-- GOAL OF THE EXERCISE --
All of the data that follows should be given again exactly, without its images.
-- Opening Marker --
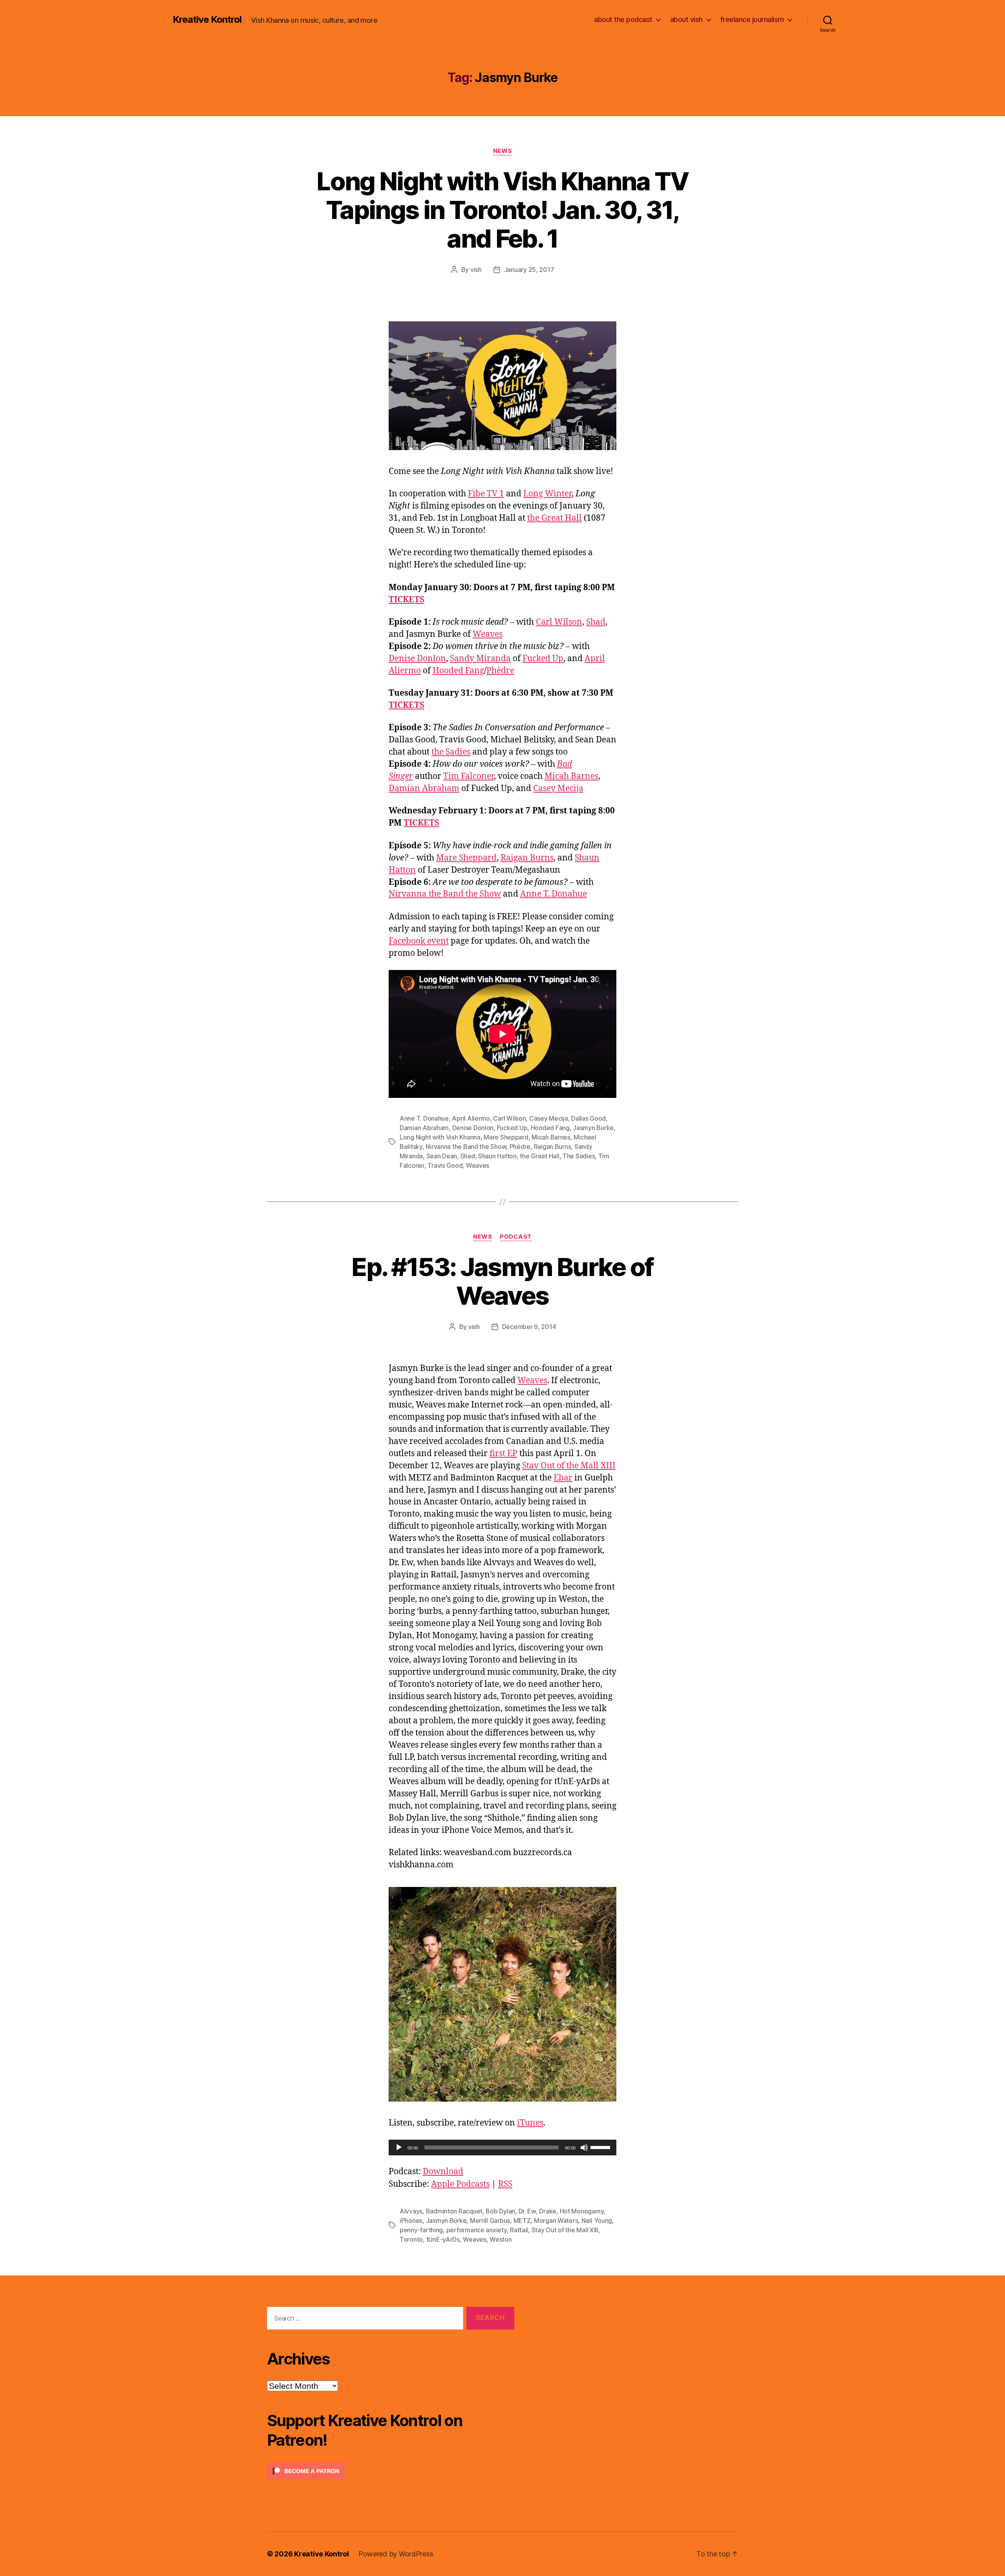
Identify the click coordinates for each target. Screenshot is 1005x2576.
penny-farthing (421, 2230)
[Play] (399, 2147)
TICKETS (406, 599)
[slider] (601, 2147)
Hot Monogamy (582, 2211)
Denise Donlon (417, 658)
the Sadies (450, 752)
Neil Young (596, 2220)
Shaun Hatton (497, 1156)
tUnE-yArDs (443, 2239)
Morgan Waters (556, 2220)
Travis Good (445, 1165)
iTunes (530, 2123)
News (502, 151)
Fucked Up (543, 658)
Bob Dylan (500, 2211)
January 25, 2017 (529, 269)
-- Closing Marker --
-- YOUR RESPONSE --
Identify the click coordinates for each target. Screenshot is 1005x2576.
penny-farthing (421, 2230)
[Play] (399, 2147)
TICKETS (406, 599)
[slider] (601, 2147)
Hot Monogamy (582, 2211)
Denise Donlon (417, 658)
the Sadies (450, 752)
Neil Young (596, 2220)
Shaun Hatton (497, 1156)
tUnE-yArDs (443, 2239)
Morgan Waters (556, 2220)
Travis Good (445, 1165)
iTunes (530, 2123)
News (502, 151)
Fucked Up (543, 658)
Bob Dylan (500, 2211)
January 25, 2017 (529, 269)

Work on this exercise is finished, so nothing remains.